[Data source items]
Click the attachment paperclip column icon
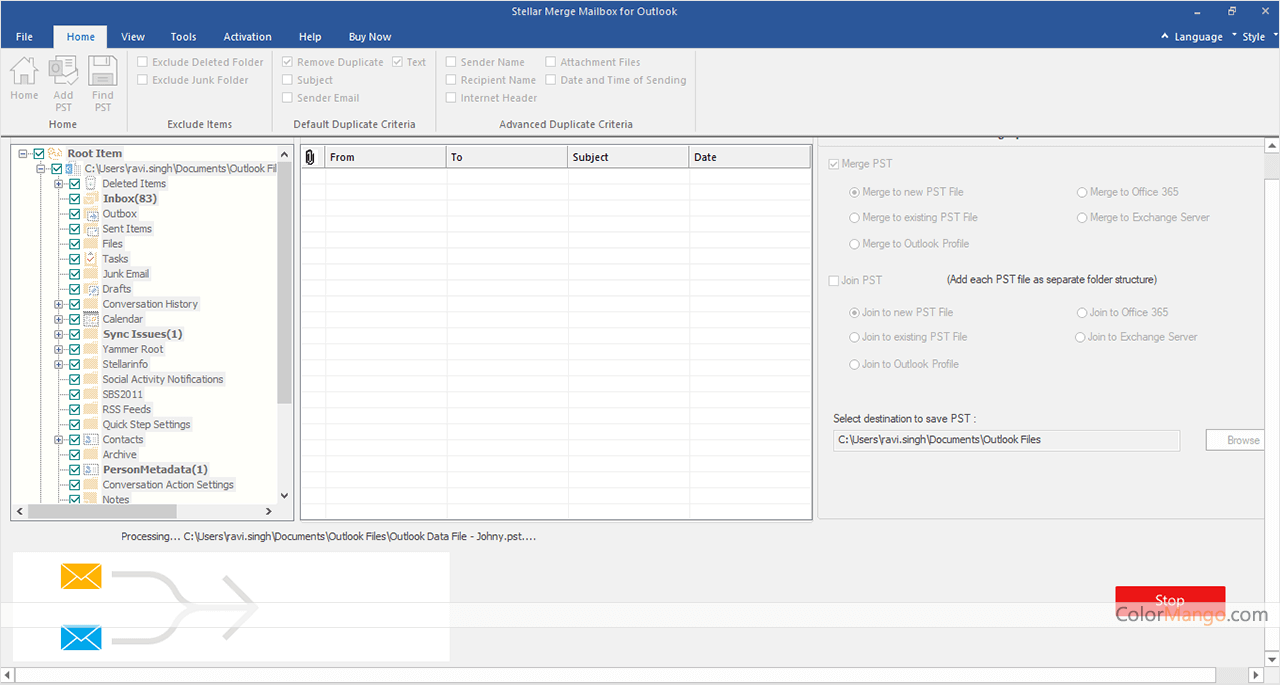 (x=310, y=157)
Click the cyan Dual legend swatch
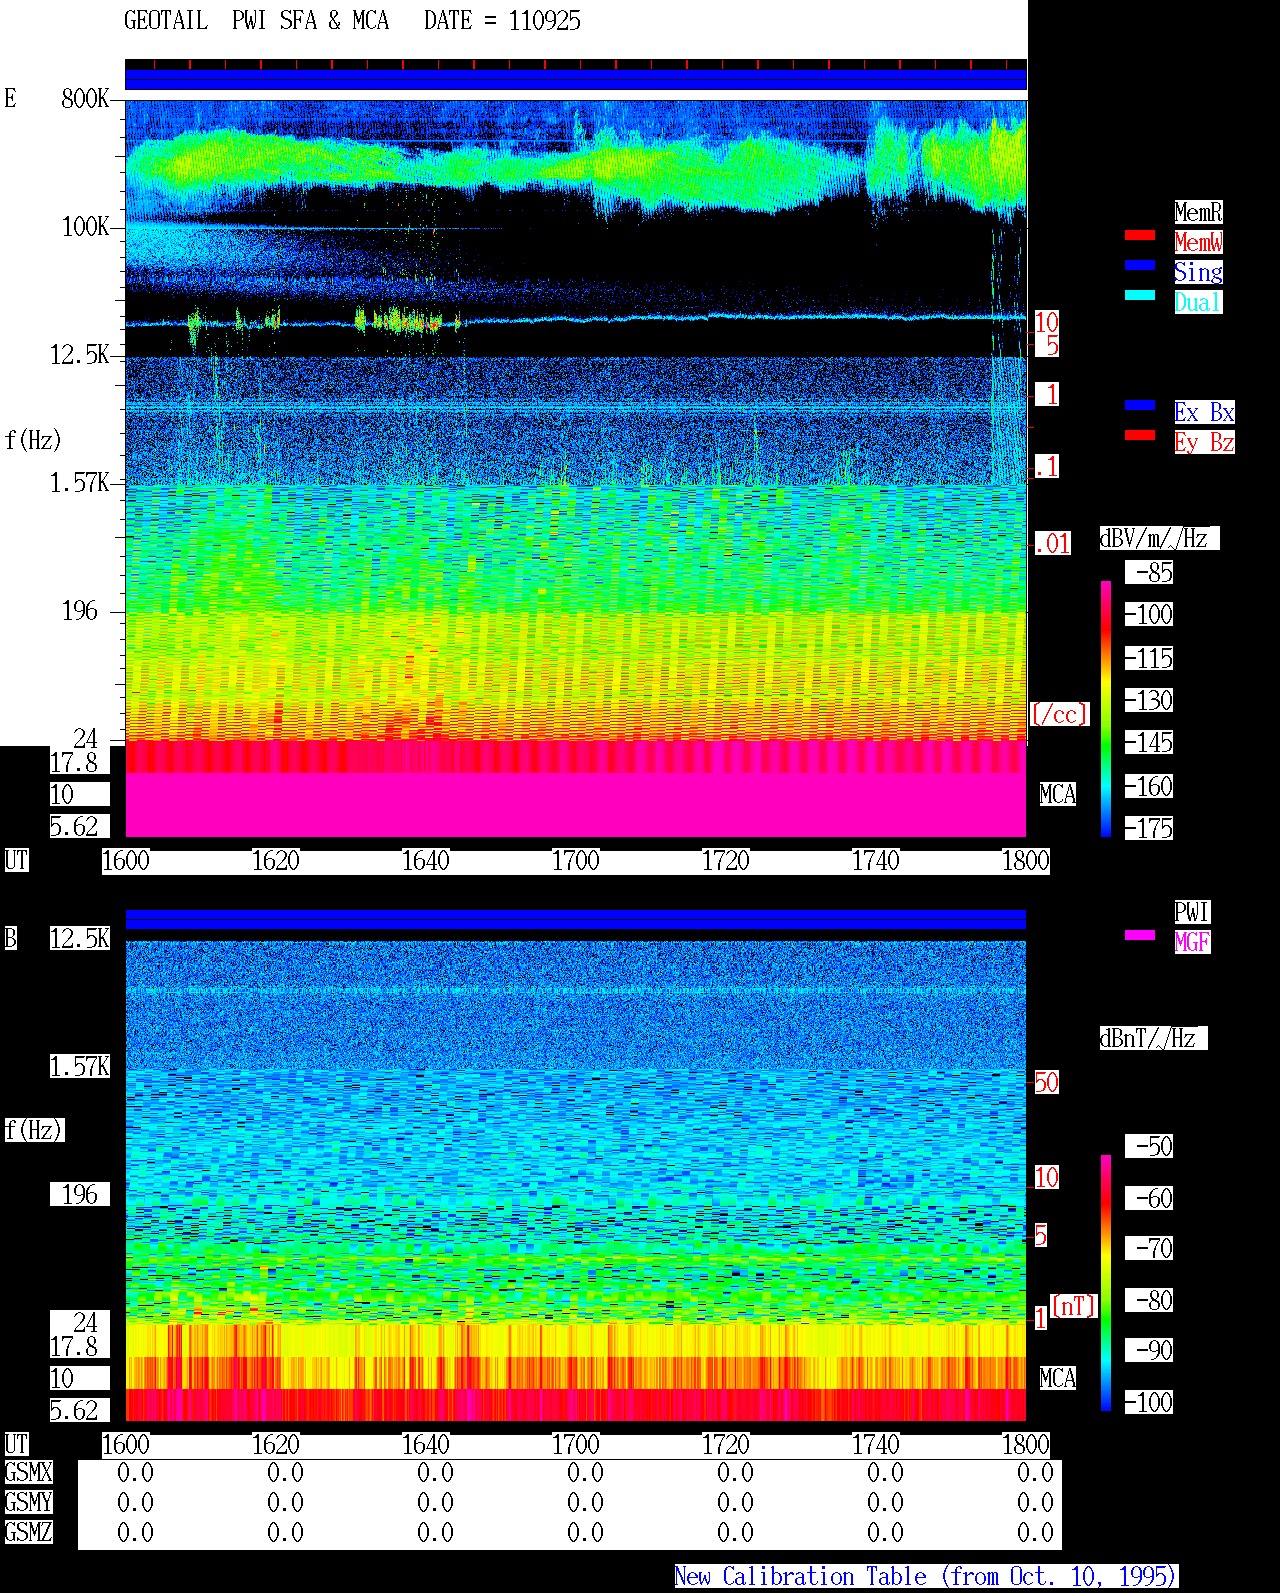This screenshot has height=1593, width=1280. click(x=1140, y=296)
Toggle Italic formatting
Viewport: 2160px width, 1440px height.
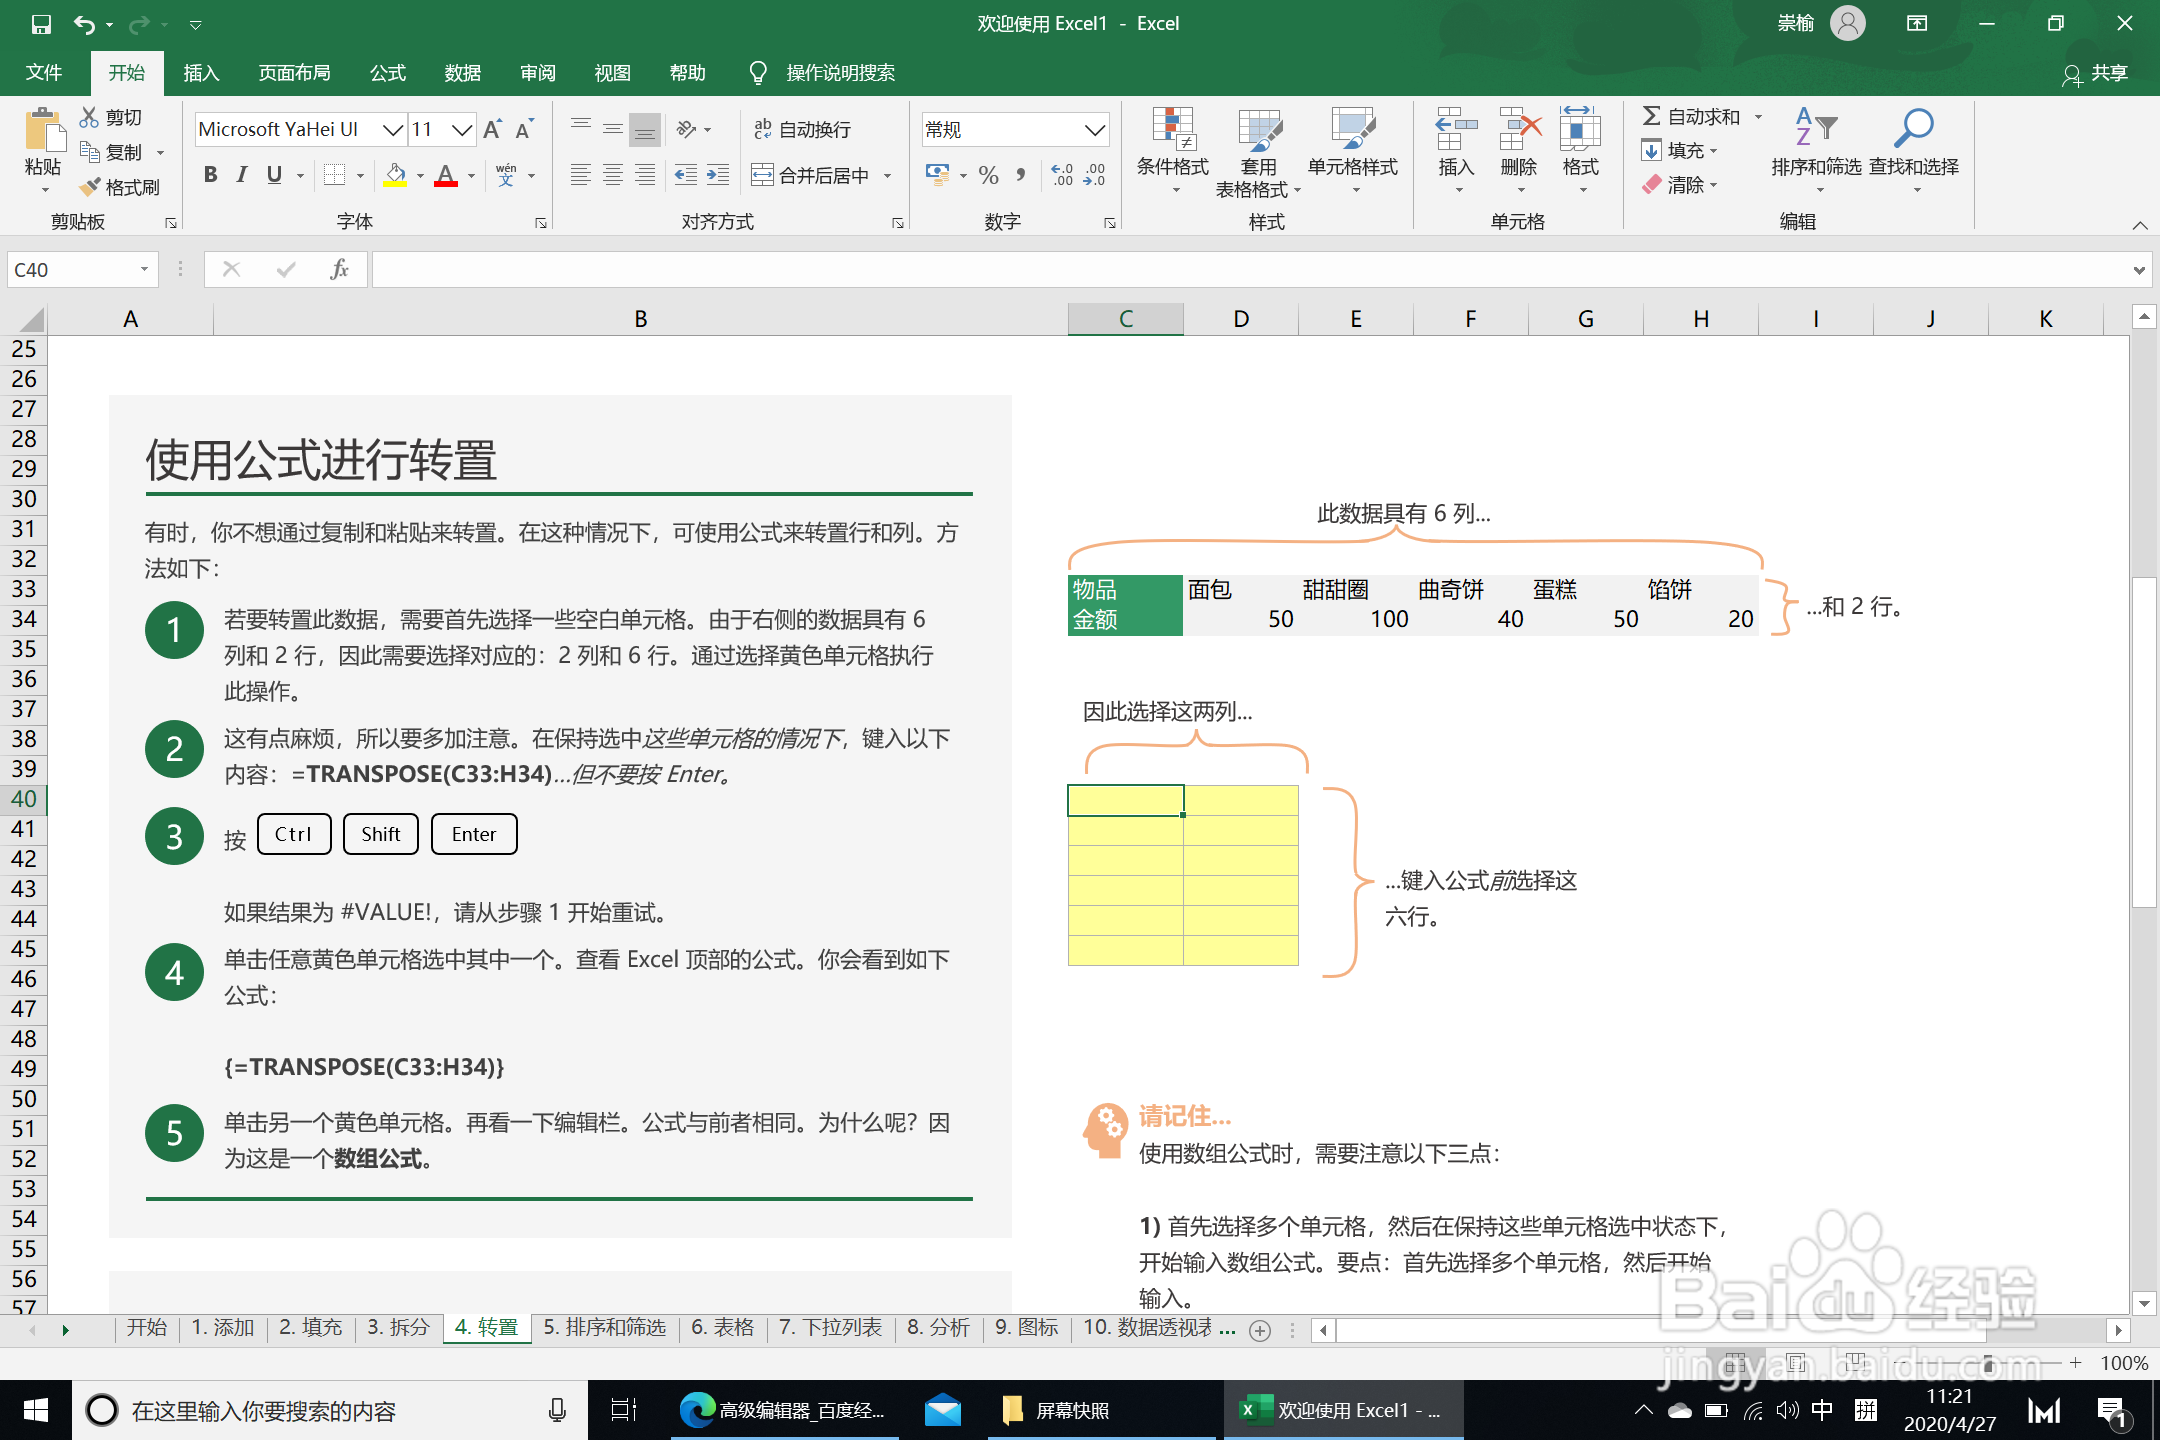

Set problem>
Print every line of the records exactly as it appears, leaving out the pictures.

Solution for this exercise>
Click the attachment paperclip column icon
 (x=310, y=157)
Click the cyan Dual legend swatch
This screenshot has height=1593, width=1280. click(x=1140, y=296)
Toggle Italic formatting
Viewport: 2160px width, 1440px height.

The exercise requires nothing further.